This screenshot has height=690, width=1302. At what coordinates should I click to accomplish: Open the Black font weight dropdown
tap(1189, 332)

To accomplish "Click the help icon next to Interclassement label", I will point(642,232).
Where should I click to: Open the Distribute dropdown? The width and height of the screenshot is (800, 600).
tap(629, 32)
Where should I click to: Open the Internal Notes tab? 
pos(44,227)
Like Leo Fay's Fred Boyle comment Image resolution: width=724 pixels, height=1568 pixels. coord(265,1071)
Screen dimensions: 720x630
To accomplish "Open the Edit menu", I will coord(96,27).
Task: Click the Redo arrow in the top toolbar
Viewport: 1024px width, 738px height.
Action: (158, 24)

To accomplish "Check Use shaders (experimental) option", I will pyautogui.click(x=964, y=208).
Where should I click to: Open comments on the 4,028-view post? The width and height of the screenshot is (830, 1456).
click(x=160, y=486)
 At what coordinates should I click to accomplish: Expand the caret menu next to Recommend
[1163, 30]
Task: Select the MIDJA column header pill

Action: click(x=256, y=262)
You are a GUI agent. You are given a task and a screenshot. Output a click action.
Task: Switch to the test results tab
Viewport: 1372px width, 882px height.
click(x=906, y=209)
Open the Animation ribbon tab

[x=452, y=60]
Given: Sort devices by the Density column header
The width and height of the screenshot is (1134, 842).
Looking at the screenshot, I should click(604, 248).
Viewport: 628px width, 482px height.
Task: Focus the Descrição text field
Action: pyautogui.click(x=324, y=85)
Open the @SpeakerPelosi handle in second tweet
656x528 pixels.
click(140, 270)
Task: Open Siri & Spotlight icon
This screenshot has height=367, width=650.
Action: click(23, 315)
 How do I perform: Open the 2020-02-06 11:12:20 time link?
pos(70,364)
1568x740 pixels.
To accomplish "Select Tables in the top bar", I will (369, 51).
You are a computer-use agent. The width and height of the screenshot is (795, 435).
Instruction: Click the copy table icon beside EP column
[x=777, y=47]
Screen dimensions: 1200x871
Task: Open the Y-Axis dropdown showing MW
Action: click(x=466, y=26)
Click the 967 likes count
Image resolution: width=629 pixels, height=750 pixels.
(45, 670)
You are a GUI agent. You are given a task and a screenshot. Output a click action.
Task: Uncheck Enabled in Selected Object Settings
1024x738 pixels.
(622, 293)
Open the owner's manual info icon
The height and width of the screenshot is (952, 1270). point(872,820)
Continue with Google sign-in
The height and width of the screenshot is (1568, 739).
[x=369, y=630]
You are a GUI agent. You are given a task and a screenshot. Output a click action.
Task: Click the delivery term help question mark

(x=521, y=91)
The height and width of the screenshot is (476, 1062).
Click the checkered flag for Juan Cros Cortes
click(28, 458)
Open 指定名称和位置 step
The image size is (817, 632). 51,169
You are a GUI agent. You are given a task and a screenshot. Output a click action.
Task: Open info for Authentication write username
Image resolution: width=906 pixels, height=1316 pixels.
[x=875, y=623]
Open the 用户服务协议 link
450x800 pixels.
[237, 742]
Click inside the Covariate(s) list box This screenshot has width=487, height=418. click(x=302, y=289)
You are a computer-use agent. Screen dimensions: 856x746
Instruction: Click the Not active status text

▶ **Task statement**
Copy every line from the records that holds the string "will".

▶ **Exercise output**
To accomplish "Click the help icon next to Interclassement label", I will point(642,232).
To accomplish "Open the Edit menu", I will coord(96,27).
To accomplish "Check Use shaders (experimental) option", I will pyautogui.click(x=964, y=208).
To accomplish "Select Tables in the top bar", I will (369, 51).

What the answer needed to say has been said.